Ingesting documents

Motivation

Ingestion is the front door of the knowledge base. It must be idempotent (re-pushing the same bytes is a no-op), versioned (a new version archives the old so stale chunks never surface), and uniform (every document — however it arrives — gets the same chunking, embedding, and canonical handling).

Two entry points, one execution path

Whatever the source, everything converges on IngestDocumentJob → DocumentIngestor. Never add a third path that skips this — idempotency, canonical handling, and graph indexing all live here.

CLI ingestion

# Walk a folder on the KB disk (relative to KB_PATH_PREFIX) and ingest each file.
php artisan kb:ingest-folder docs/ --project=handbook --recursive

# Ingest a single file.
php artisan kb:ingest decisions/dec-cache.md --project=eng --title="Cache decision"

kb:ingest-folder flags: --project=, --tenant= (restrict to one tenant), --disk= (override KB_FILESYSTEM_DISK), --pattern= (comma-separated extensions), --recursive, --sync (run inline, skip the queue). The {path} is resolved relative to KB_PATH_PREFIX, because the queued job re-applies the prefix when reading — any new disk-walking command must honour the prefix or reject absolute paths.

HTTP ingestion

curl -X POST https://host/api/kb/ingest \
  -H "Authorization: Bearer <token>" -H "Content-Type: application/json" \
  -d '{"documents":[{"project_key":"handbook","source_path":"policies/remote.md","content":"# Remote work\n..."}]}'

Sanctum-protected, batch ≤ 100. The endpoint writes the markdown to the KB disk and dispatches one IngestDocumentJob per document. Binary formats (application/pdf, .docx) require content base64-encoded with a mime_type; the controller decodes-or-422 before writing.

UI upload (admin drag-and-drop)

The admin SPA ships a drag-and-drop upload modal (/app/{team}/admin/kb) so an operator can add documents without the CLI or a hand-rolled API call. It is a third entry surface, not a third execution path: at commit time it dispatches the same IngestDocumentJob as everything else (the “never skip the one path” rule above still holds). What it adds in front of that is a human-reviewed staging buffer.

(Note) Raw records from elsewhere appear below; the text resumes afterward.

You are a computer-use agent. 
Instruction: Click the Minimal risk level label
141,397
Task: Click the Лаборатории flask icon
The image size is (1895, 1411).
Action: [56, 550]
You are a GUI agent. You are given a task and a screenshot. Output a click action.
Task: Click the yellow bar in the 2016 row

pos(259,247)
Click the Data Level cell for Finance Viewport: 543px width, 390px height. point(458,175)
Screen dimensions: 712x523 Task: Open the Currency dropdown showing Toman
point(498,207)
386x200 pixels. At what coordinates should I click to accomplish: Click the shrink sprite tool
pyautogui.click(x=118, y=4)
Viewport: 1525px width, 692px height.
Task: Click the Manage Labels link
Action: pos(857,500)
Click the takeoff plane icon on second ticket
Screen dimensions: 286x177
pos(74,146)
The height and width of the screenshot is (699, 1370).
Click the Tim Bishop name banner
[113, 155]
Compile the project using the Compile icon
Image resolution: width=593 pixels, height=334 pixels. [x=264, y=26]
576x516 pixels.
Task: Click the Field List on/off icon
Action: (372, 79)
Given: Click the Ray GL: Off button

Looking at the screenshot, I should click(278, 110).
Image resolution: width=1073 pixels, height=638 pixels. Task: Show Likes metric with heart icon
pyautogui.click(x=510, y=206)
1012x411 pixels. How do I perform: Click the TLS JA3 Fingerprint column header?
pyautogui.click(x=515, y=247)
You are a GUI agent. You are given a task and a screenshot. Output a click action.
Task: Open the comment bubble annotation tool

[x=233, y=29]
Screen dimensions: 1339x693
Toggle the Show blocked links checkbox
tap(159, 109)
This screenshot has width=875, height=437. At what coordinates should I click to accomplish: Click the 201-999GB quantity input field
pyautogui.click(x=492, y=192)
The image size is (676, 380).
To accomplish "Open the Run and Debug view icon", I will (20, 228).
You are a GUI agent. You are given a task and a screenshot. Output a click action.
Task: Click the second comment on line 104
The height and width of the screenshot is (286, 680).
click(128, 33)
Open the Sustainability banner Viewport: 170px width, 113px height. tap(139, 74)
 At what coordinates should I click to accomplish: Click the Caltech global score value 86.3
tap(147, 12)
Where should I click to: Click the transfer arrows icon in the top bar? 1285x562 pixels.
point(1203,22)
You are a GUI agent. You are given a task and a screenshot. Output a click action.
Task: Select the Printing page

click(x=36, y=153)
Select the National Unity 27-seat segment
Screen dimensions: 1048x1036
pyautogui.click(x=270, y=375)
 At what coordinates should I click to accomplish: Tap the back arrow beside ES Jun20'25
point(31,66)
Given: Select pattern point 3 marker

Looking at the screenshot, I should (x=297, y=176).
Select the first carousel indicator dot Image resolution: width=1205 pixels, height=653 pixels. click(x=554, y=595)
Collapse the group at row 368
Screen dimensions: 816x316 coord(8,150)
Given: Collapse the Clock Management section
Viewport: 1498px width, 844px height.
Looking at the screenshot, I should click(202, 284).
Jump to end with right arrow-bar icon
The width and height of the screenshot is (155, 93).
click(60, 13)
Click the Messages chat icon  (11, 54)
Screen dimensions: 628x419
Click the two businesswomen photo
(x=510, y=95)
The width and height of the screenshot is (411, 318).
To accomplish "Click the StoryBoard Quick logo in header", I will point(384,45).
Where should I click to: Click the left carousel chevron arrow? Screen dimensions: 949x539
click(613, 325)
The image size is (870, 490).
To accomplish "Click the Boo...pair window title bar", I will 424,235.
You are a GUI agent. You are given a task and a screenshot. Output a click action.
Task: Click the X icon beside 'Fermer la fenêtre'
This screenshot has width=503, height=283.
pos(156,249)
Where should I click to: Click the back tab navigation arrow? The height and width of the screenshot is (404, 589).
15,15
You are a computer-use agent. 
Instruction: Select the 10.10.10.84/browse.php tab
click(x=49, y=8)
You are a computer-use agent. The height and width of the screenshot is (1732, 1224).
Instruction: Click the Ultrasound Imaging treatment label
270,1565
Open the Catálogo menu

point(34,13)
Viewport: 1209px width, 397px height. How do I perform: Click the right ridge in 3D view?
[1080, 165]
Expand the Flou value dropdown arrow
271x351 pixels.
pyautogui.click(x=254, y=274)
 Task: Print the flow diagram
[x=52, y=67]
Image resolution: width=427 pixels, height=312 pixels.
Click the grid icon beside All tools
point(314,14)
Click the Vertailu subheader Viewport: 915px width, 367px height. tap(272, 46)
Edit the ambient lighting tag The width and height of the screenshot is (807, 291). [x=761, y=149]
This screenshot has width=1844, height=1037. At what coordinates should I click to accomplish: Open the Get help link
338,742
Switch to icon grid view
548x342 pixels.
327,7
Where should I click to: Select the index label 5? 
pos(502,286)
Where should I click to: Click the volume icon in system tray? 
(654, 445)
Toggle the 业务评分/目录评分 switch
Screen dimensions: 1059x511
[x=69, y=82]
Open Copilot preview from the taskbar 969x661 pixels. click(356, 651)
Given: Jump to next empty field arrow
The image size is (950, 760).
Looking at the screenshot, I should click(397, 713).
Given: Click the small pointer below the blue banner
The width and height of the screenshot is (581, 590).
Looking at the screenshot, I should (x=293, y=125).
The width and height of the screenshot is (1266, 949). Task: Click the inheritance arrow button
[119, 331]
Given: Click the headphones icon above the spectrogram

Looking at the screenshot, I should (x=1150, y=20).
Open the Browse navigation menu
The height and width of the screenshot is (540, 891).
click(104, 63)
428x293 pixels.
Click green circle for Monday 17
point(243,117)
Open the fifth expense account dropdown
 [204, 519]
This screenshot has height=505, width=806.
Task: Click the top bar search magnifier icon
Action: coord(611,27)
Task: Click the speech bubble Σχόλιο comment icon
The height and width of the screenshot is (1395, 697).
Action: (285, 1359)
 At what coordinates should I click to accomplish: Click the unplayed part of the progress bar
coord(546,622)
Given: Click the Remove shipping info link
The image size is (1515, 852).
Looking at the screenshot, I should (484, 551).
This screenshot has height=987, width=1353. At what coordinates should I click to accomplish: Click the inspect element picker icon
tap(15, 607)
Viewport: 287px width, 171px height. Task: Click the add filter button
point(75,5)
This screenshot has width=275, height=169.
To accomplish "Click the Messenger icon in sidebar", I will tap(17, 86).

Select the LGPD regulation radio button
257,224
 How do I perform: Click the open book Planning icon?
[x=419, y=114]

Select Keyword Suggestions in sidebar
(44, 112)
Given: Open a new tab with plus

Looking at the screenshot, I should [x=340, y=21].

Stage validates each file by extension (md / markdown / txt / pdf / docx), normalizes sub_path through KbPath (a .. traversal 422s, R1), rejects a batch with duplicate filenames (they would collapse to one destination_path and silently lose bytes), and stores the bytes on a dedicated kb-staging disk under an opaque {tenant}/{batch}/{uuid}.ext name.
Commit is an atomic single-use gate (R21): the status flip + committed_at stamp happen inside one DB::transaction with lockForUpdate, so a double click 409s instead of ingesting twice. It then moves each staged file to the KB disk and dispatches the ingest jobs (202 Accepted).
Progress is driven by a queue-lifecycle listener (KbUploadBatchItemProgress) that advances each item queued → processing → succeeded | failed without touching the shared job — the FE polls GET …/status until terminal.

Design rationale. Why a separate kb-staging disk rather than writing straight to the KB disk: staged bytes are unreviewed and may be abandoned, so they must never be visible to retrieval or pollute the canonical tree before the operator commits. A dedicated private disk keeps the review buffer isolated, and the daily kb:prune-staging-batches sweep (past KB_STAGING_RETENTION_HOURS, default 24) reclaims abandoned sessions — see scheduler & maintenance. The whole surface is role:admin|super-admin, tenant-scoped (R30), and every batch/item resolves through a tenant-scoped route binding (no cross-tenant IDOR).

Idempotency (the load-bearing invariant)

DocumentIngestor hashes the markdown and upserts on (project_key, source_path, version_hash). Consequences:

Re-pushing identical bytes → no-op.
New bytes at the same source_path → a new version; the previous version’s chunks are archived so stale content never surfaces in retrieval.
Do not add firstOrCreate logic that bypasses the hash.

Chunking and embeddings

MarkdownChunker is an in-house, line-based, fence-aware FSM that splits on section boundaries (no external markdown library). Each chunk is embedded; the embedding_cache (keyed by the composite UNIQUE(text_hash, provider, model)) means identical text embeds once and is reused — across tenants, by design.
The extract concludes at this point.